Although less has been reported regarding the pathophysiology of DAVFs, there seems to be less of a concern for physiologic steal and resetting of autoregulation than that which may occur in larger cortical AVMs. Likewise, there is less of an issue with perfusion “breakthrough” edema. However, resection attempts of large DAVFs still pose an anesthetic concern with respect to sudden acute blood loss, venous air embolism, and postoperative seizures. Hence, many of the major anesthetic considerations for resection of parenchymal AVMs are applicable to craniotomies for other indications such as DAVFs.

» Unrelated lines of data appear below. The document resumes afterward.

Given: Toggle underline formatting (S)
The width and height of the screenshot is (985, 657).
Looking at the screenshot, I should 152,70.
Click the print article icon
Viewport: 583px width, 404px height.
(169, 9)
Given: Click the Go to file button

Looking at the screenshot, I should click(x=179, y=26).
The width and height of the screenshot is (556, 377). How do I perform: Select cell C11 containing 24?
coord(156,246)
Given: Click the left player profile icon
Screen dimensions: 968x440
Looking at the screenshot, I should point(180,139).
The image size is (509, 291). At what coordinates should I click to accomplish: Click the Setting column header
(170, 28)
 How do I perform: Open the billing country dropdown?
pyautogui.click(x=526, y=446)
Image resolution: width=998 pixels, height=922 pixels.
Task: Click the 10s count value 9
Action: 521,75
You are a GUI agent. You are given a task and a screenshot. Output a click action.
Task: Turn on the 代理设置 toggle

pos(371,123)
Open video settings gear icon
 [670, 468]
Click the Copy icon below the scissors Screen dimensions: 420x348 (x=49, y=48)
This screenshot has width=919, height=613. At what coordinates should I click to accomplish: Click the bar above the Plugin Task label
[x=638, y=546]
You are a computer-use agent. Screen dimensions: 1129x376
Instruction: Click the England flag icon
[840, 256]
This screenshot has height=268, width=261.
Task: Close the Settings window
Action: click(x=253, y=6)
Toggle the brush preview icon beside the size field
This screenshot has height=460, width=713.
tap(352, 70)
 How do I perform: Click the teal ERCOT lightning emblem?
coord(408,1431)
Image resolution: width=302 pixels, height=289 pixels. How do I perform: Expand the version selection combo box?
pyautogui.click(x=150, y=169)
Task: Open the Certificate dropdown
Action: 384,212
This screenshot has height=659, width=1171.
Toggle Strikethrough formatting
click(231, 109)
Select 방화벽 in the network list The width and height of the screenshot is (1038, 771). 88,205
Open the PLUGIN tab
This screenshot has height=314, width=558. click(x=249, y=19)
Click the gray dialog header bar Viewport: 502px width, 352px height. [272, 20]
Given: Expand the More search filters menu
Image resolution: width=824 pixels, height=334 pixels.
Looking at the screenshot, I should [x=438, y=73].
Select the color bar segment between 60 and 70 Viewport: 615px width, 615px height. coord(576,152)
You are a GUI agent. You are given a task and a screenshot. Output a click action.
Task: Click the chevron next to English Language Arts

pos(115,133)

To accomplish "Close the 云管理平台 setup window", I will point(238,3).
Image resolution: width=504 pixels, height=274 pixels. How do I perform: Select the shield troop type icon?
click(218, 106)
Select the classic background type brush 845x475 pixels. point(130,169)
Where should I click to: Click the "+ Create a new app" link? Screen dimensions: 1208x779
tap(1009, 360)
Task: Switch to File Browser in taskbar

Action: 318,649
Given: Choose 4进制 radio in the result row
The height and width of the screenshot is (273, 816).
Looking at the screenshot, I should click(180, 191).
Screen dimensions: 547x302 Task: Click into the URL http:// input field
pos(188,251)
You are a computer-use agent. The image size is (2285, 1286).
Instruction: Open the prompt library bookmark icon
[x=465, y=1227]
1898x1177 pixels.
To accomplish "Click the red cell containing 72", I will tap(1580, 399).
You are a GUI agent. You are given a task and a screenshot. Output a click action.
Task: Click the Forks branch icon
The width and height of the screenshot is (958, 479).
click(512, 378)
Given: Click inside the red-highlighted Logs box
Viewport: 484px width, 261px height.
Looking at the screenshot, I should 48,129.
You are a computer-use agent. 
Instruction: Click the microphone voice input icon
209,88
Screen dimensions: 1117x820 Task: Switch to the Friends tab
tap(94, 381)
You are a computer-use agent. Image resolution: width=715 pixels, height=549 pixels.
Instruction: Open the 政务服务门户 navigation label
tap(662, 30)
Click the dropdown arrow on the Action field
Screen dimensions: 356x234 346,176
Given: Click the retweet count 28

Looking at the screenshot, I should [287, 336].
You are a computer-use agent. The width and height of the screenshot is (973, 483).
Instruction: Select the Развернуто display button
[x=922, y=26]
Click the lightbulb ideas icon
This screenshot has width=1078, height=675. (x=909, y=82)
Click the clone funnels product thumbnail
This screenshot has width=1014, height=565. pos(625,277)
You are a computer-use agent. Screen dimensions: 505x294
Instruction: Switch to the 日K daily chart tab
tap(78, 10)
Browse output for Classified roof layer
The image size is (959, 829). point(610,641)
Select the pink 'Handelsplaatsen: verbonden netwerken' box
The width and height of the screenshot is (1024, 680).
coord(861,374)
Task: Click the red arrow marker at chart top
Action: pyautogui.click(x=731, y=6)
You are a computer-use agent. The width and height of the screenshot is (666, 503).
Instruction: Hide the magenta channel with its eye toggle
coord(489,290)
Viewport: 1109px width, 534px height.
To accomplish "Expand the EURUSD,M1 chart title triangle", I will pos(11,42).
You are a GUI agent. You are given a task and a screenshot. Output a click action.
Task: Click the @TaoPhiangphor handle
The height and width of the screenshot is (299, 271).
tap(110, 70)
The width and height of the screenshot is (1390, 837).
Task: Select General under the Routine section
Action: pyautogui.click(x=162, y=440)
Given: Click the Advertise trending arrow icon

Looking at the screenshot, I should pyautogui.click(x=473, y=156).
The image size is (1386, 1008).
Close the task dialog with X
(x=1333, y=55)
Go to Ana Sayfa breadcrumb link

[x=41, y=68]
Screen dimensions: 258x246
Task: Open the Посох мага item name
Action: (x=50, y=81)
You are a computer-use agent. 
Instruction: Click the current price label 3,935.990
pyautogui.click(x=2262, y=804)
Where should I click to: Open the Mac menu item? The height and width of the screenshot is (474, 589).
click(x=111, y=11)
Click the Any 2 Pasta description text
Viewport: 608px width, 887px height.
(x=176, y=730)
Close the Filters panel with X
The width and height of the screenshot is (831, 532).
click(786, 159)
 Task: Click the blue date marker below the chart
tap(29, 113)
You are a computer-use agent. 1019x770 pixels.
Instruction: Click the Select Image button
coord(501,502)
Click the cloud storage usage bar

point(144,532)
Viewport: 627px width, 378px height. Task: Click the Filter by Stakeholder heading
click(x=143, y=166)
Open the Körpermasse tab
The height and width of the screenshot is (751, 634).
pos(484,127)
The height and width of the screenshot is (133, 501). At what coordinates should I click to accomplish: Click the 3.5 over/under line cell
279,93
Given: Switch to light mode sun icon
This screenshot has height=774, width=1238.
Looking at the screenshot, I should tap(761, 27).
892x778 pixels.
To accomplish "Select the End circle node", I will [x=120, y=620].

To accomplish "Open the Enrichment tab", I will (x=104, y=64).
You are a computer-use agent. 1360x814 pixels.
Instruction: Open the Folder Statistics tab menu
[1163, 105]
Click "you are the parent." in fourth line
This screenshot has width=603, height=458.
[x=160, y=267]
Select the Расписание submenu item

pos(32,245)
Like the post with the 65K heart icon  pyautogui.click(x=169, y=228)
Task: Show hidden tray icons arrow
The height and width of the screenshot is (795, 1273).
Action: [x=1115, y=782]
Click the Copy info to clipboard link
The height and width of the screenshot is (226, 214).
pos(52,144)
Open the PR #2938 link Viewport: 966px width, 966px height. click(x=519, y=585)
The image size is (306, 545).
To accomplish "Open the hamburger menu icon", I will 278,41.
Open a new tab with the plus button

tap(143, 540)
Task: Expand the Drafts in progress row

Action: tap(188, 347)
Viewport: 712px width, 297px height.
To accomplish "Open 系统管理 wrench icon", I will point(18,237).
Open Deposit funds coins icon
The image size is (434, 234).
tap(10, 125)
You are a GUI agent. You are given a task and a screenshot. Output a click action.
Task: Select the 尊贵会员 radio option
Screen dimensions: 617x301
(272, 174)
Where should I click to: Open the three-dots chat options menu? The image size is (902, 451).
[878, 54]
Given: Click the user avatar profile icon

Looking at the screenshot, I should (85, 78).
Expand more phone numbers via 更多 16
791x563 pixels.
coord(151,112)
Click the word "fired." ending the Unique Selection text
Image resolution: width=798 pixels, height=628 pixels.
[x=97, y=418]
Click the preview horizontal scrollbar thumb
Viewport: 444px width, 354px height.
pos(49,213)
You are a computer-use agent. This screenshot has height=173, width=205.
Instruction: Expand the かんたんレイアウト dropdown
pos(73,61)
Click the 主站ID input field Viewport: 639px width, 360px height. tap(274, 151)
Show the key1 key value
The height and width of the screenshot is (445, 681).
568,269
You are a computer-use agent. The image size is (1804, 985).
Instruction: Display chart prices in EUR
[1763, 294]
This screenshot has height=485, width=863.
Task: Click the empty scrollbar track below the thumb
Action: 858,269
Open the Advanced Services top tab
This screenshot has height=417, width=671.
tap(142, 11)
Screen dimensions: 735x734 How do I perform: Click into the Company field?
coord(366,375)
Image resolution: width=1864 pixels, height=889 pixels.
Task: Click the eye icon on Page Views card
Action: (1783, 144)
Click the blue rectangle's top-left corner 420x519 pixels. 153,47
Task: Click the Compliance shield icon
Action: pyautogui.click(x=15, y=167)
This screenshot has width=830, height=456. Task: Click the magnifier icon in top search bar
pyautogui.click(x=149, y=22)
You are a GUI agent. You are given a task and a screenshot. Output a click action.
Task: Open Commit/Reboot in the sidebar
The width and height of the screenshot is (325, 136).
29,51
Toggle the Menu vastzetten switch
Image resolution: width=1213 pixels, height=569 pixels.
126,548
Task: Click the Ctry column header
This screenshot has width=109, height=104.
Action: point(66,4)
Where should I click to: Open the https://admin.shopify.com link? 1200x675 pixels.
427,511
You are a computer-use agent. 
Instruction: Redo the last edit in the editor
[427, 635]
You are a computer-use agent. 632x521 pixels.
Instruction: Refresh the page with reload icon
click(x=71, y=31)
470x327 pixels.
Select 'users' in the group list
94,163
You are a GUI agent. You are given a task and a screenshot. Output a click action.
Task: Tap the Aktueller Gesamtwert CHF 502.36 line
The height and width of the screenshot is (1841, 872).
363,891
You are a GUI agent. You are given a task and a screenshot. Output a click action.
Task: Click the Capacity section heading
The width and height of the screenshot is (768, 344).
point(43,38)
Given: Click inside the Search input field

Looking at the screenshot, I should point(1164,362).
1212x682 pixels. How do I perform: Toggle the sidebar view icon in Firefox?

Main anesthetic considerations
Targeted Cerebral Perfusion Pressure
Normotension versus induced hypotension
Under normal physiologic conditions, cerebral blood flow (CBF) is controlled by autoregulation over a range of mean arterial pressures (MAPs), traditionally 50 to 150 mm Hg. The introduction of an AVM, which functions as a low-pressure, high-flow shunt, can result in arterial hypotension in territories adjacent to the AVM. Under conditions of chronic hypoperfusion, the lower limit of autoregulatory pressure range (LAR) may be less than normal (shifted to the left) ( Fig. 1 ). At pressures below this lower limit, despite maximal vasodilation, these penumbral areas may become ischemic. Larger, more vascular AVMs place a more extensive penumbral area at risk for ischemia. The deliberate use of hypotension as a technique for minimizing blood loss prior to treatment of the AVM must be used with caution and serious consideration given to the impact of a further drop in pressure to a chronically hypoperfused area. If autoregulation is impaired because of chronic hypoperfusion, therapeutic interventions may result in an abnormal increase in CBF, hyperemia, cerebral edema, or hemorrhage. With progressive occlusion of the AVM and increase in perfusion pressure to the surrounding tissue, it may be beneficial to lower the mean arterial pressure to prevent hyperemia, and at the very least prevent elevation of the pressure above baseline.
Treatment of hypertension
Careful management of hemodynamic parameters is a consideration during general anesthesia for nearly any type of surgery, but avoidance of hemodynamic lability resulting in either ischemia or hyperemia is even more crucial with surgery for intracranial vascular malformations. Large variations in blood pressure are associated with induction of general anesthesia, direct laryngoscopy, placement of Mayfield pins, and surgical incision, and should be managed aggressively.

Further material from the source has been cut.